İkinci reform dalgasının sert bir şekilde bastırılması, Beşşar Esad’ın reformcu olduğu yönündeki propagandaların de gerçekçi olmadığını göstermiştir. Esad yönetimi kendini güvende hissettikten sonra rejim muhalifi kesimlere karşı oldukça sert davranmış ve muhaliflerin Suriye içerisinde kendilerini ifade etmelerinin yollarını tıkamıştır. Bu durum doğal olarak rejimin bir kez daha bazı kesimler üzerindeki meşruiyetini ve güvenini kaybetmesine yol açmıştır.

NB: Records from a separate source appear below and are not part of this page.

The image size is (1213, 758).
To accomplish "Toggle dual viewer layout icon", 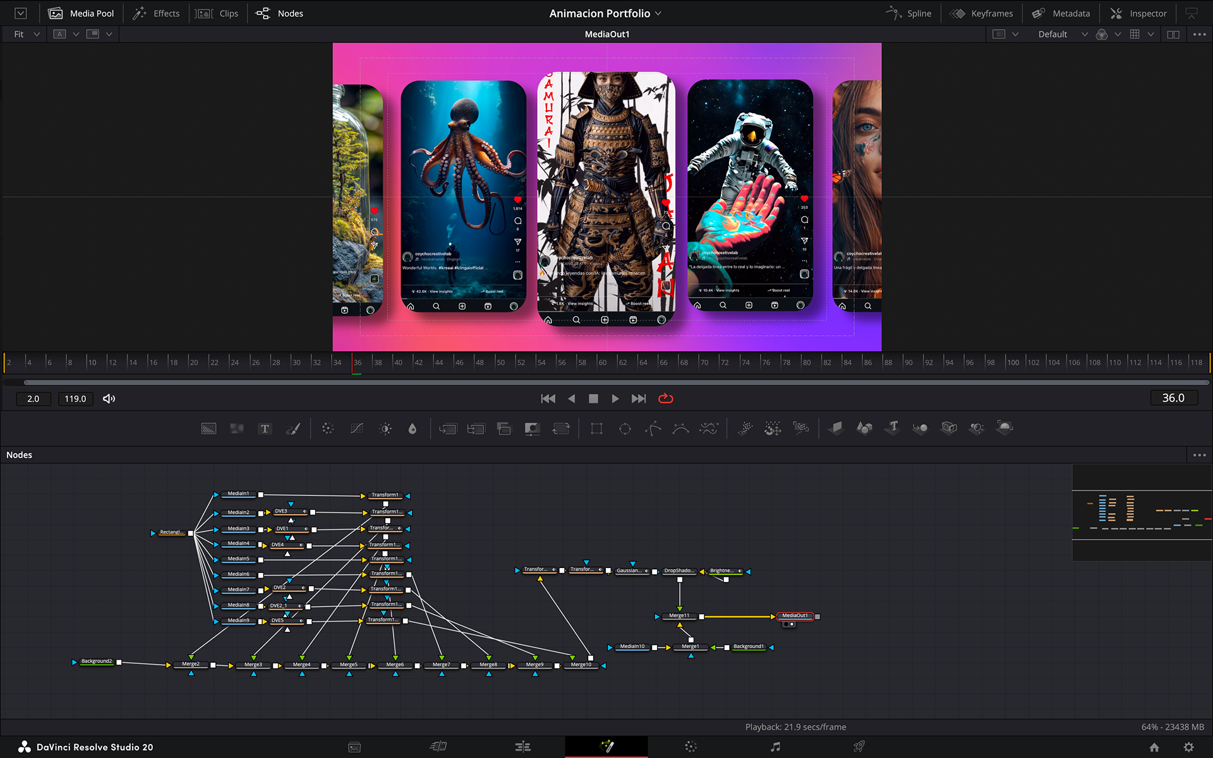I will coord(1173,34).
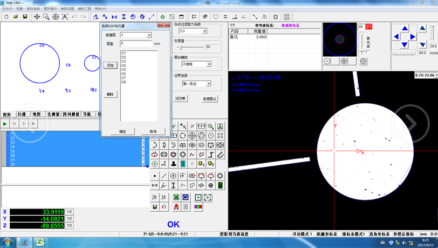Click the 添加 button in dialog

tap(110, 65)
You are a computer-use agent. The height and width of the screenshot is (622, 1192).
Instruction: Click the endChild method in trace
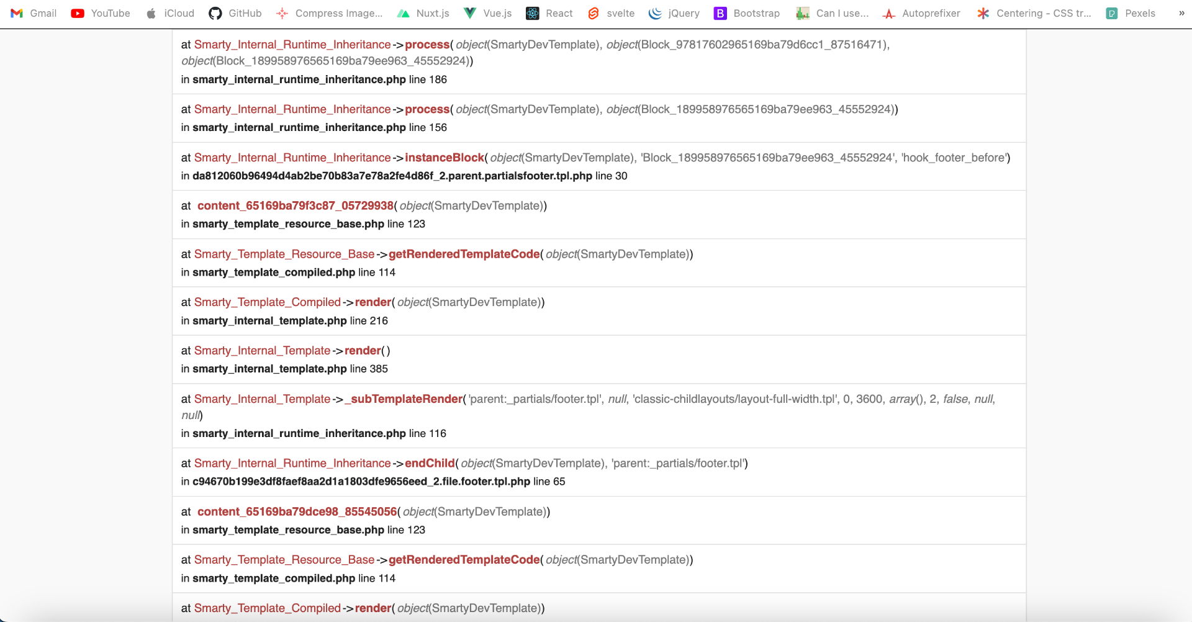(430, 463)
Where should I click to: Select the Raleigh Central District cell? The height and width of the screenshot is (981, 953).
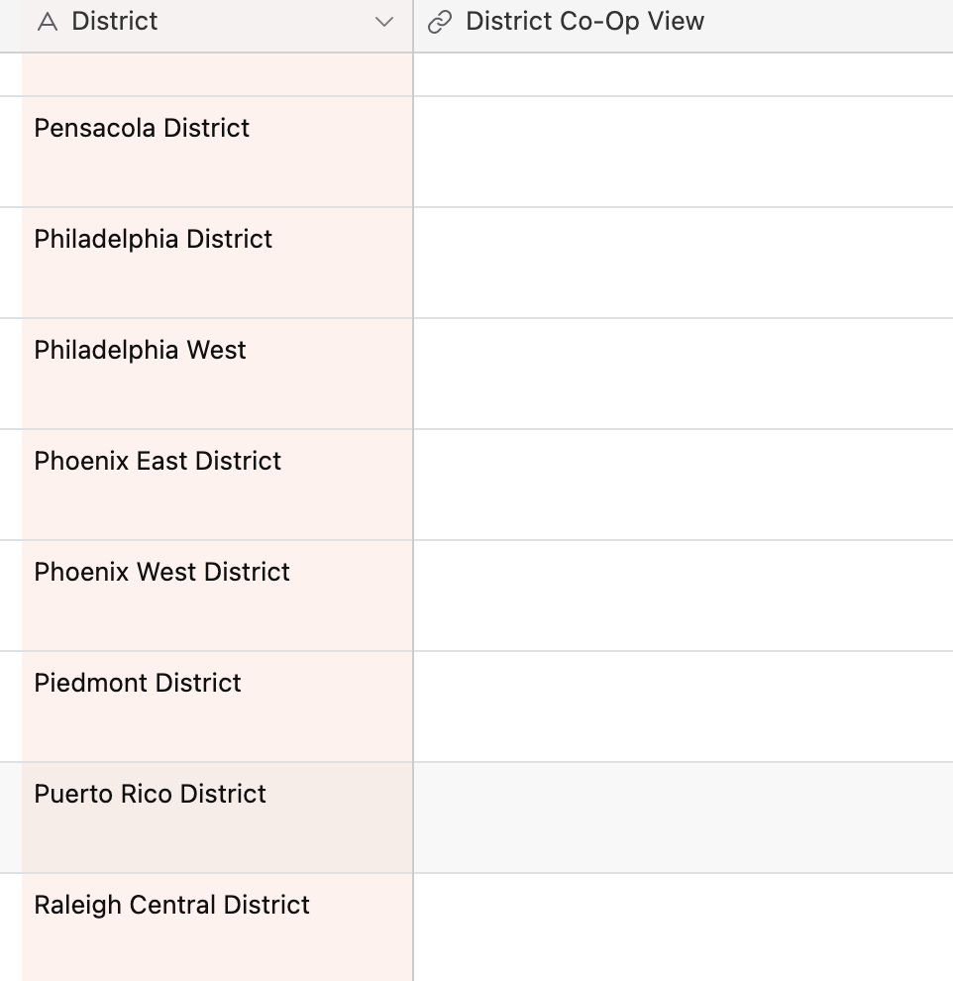click(x=217, y=927)
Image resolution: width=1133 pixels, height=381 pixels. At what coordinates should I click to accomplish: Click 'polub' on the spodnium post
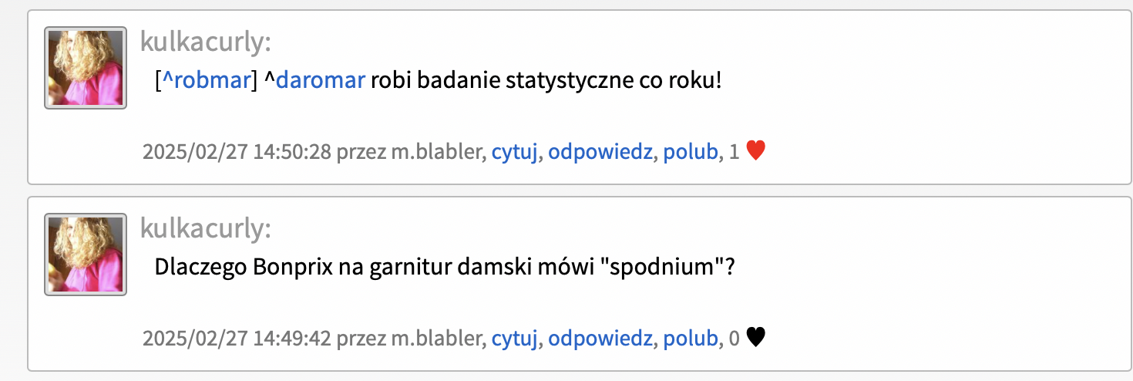click(691, 339)
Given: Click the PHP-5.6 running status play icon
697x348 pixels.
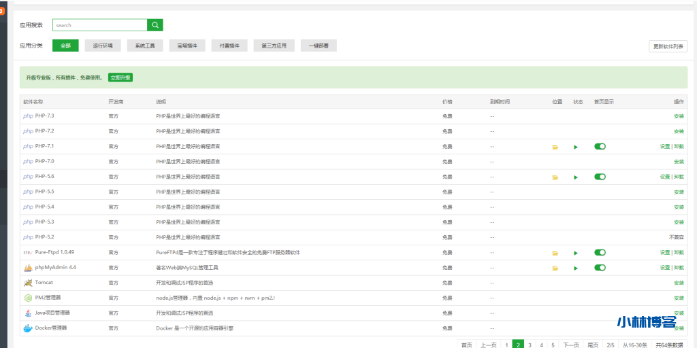Looking at the screenshot, I should 576,177.
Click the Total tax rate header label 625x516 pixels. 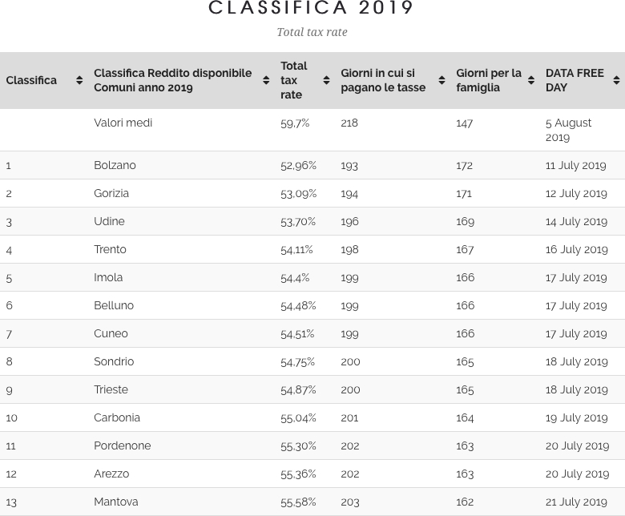click(x=294, y=80)
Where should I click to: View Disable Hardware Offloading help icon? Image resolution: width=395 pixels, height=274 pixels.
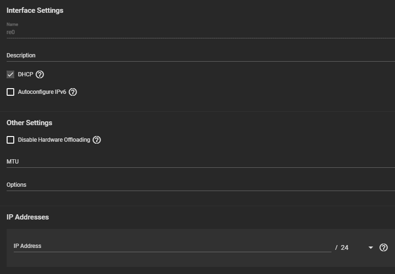[x=97, y=140]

Toparlayacak olursak 2000 Haziranında Suriye Devlet Başkanlığı görevine getirilen Beşşar Esad iktidarını güçlendirmek için söz konusu tarihte gündeme getirilen reform taleplerine olumlu yaklaşmış ve yaptığı açıklamalarda olumlu eleştirilere açık olduğunu ifade etmiştir. Devlet içerisindeki otoritesini güçlendirdikten sonra ise savunmacı bir pozisyon üstlenmiş ve reform talep eden kesimlere karşı oldukça sert tedbirlere başvurmuştur. Aynı strateji 2003 Irak Savaşı sonrası bir kez daha uygulanmıştır. Esad yönetimi Irak işgali nedeniyle artan uluslararası baskılar karşısında varlığını korumaya yönelmiş ve söz konusu tarihlerde muhaliflerin politik girişimlerine karşı sessiz kalmıştır. Ancak tehdit azaldıktan sonra da 2001 Martında yaptığı gibi muhalefeti sindirme yönünde önemli adımlar atmıştır. Ancak her iki olayda da benzer stratejilerin uygulanması Beşşar Esad’ın muhalif kesimler üzerindeki meşruiyeti yitirmesine yol açmıştır. Yitirilen meşruiyet 2011 olayları sırasında açıklanan reformlara rağmen muhalif kesimlerin neden eylemleri sürdürdüğünün de bir anlamda açıklamaktadır.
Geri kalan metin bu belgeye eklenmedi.